With that in mind, here are a few tips to consider when talking politics:
- “Enter these conversations prepared to listen.” – Daniel Post Senning
If you listen to the “Awesome Etiquette” podcast byThe Emily Post Institute on NPR radio (and if you don’t, I think you’d love it), Lizzie Post and Daniel Post Senning recently discussed this controversial topic. I love what they said about being prepared to just be a listener too. Your opinions to the conversation are valuable and valid, but know that conversely you need to be aware of how much of the conversation you are taking up. Have a true conversation, which means ensuring it is two-sided by taking time to just listen. It shows such respect and consideration when you give others room and time to get their point across. When you grant that respect to the others in the discussion, you may be surprised how responsive and respectful they are, in turn, when you are speaking.
- Politics at the Table
Among friends, it can be almost too much to resist talking about. I am guilty of this. However, the best rule of thumb etiquette-wise is just to avoid discussing these topics around the dinner table. This is, by far, the safest approach and least possible scenario to accidentally (or purposefully) offend. You don’t want someone feeling uncomfortable and possibly even trapped because good manners prevent them from leaving the dinner table. If you choose to engage in a conversation of this nature, make sure you know your audience around the table and keep your comments within the bounds of consideration and respect for others. Since most of us offend others completely unintentionally, it’s best just to follow the rule of thumb. This doesn’t make you boring. It makes you polite.
- Pause for thought, and take a breath before you respond
This is especially true if someone has just said something that might be contrary to your viewpoint or upsetting to you. You don’t need to respond immediately, or even at all if you feel it can’t be done with grace. Take a moment to pause, gather your thoughts, and take the conversation in a positive direction. Or, change the conversation topic altogether. - Manage your reaction – be careful of your tone
If the conversation is taking a turn from sharing viewpoints to making you feel on the defensive, remember the goal of the conversation is an exchange of opinions in a civil manner.
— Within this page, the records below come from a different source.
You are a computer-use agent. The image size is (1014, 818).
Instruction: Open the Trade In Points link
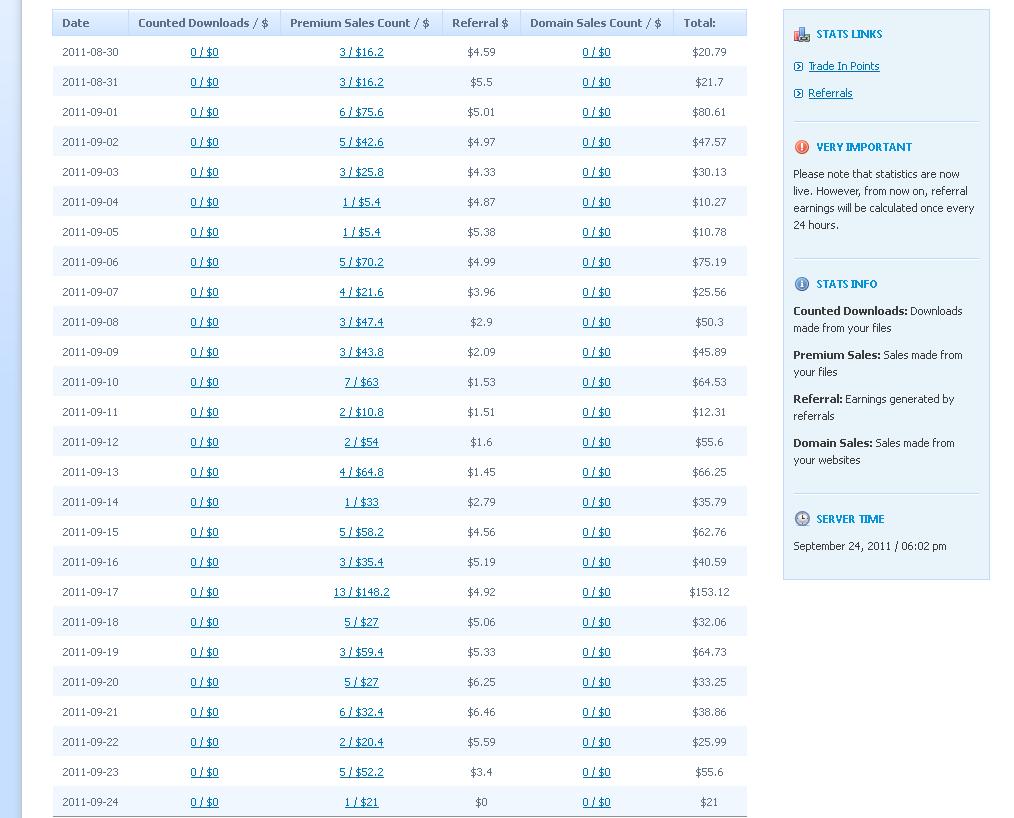tap(843, 66)
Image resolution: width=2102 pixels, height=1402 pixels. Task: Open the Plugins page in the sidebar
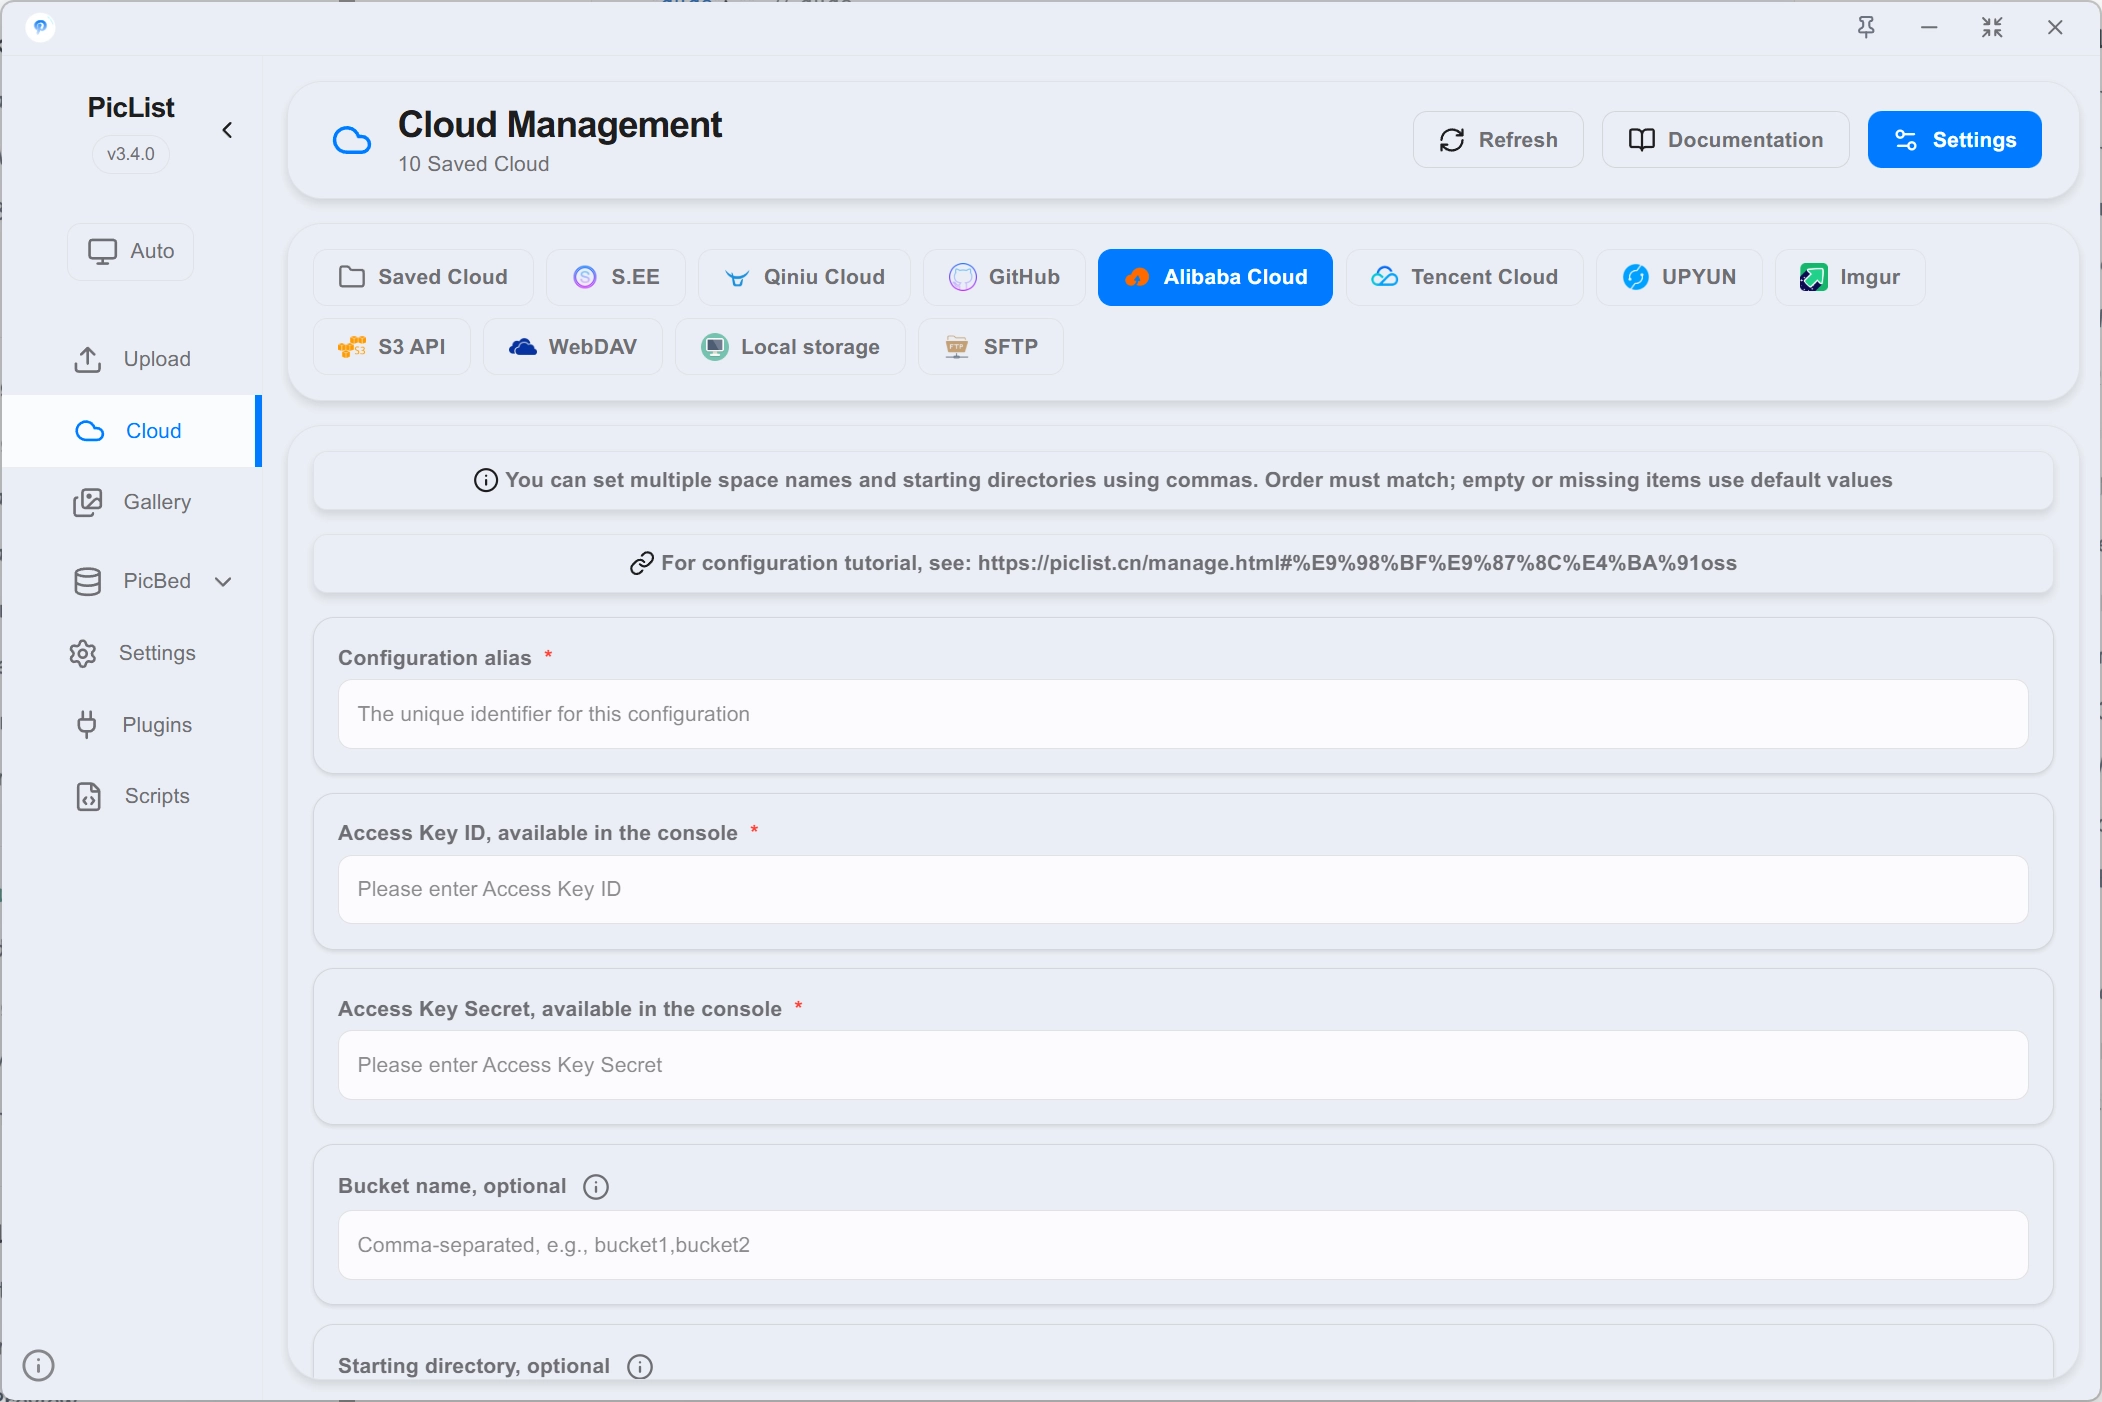tap(134, 725)
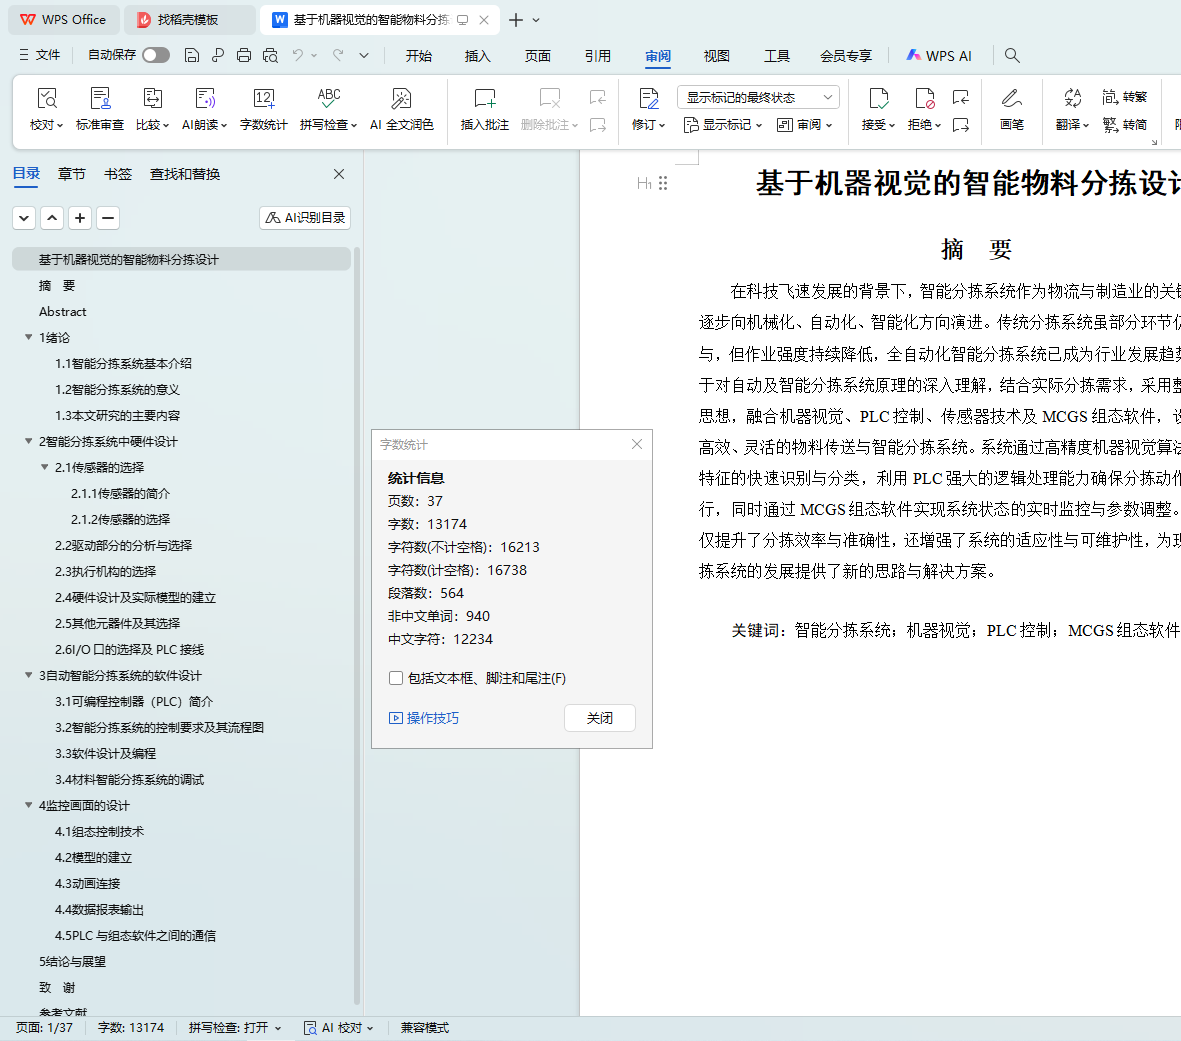Click the search magnifier icon in menu bar
The height and width of the screenshot is (1041, 1181).
[1012, 55]
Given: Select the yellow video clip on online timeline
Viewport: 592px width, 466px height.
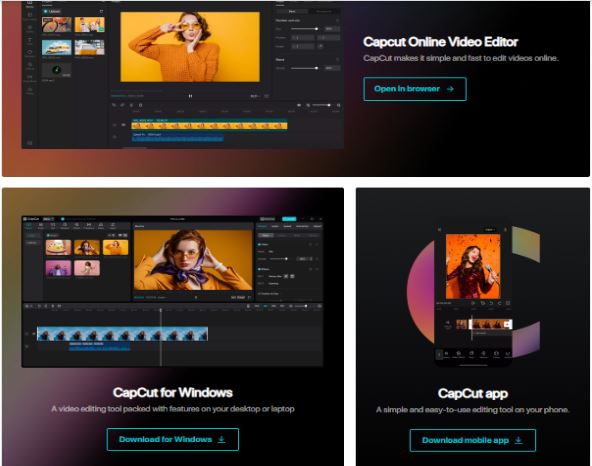Looking at the screenshot, I should point(210,124).
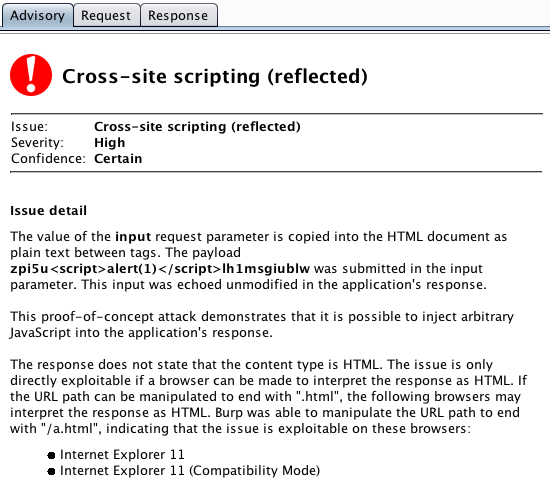Click Internet Explorer 11 (Compatibility Mode) entry

pyautogui.click(x=190, y=471)
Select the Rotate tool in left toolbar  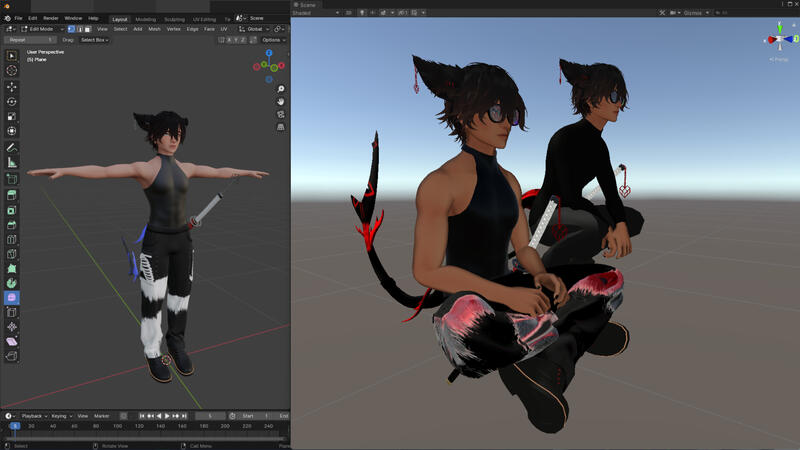point(12,101)
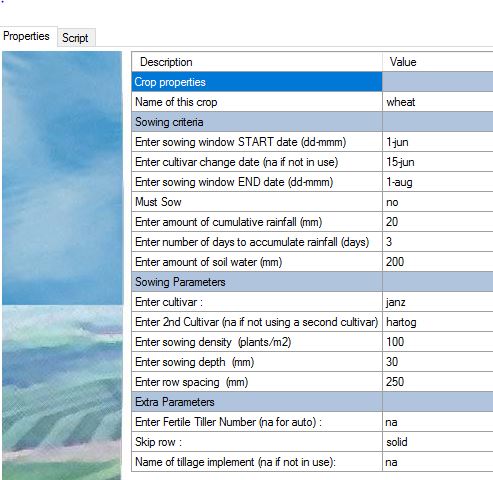The height and width of the screenshot is (480, 493).
Task: Change 2nd cultivar value hartog
Action: click(x=438, y=322)
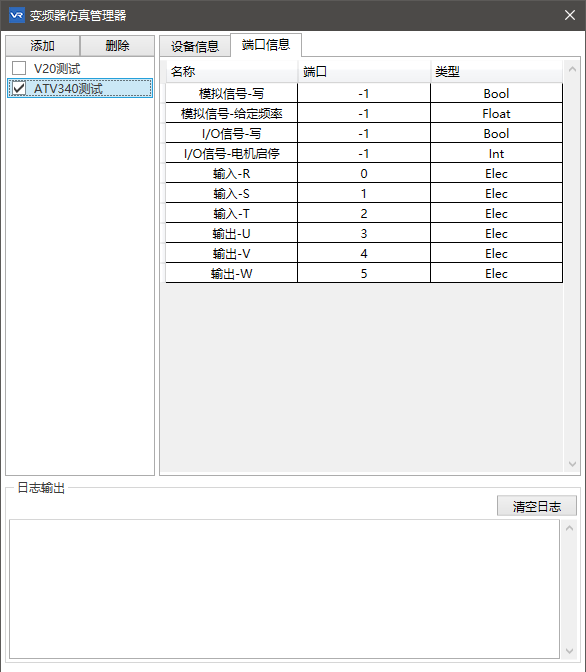This screenshot has height=672, width=586.
Task: Click the 名称 column header
Action: 231,71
If you feel yourself growing upset or getting louder with your words, it’s time to change the conversation. It’s important to maintain mutual respect, and it’s hard to do that if either party takes a tone that might be construed as snarky or condescending. If you’re not quite sure how to respond, you can use phrases such as, “That’s very insightful, thanks sharing your viewpoints with me.” “Isn’t it great that we can discuss like this, even though we might somewhat differ.” Or, “Isn’t it great that we don’t have to agree, but can still discuss freely like this in our country? Thanks for sharing your thoughts with me.” - Social media posting
A final note on political conversations – it can very easily feel more comfortable and less direct to post a political opinion on your social media site of choice. But, it’s incredibly important to remember you are still having a conversation. In fact, you’re creating a very loud conversation, even if it’s not one you are having face-to-face. Remember that your online comments can be carried far and wide to a large audience, and so can the reactions to it. Not to mention that anything posted online can live forever. Anything you would not be willing to say in a civil face-to-face discussion, should not be posted.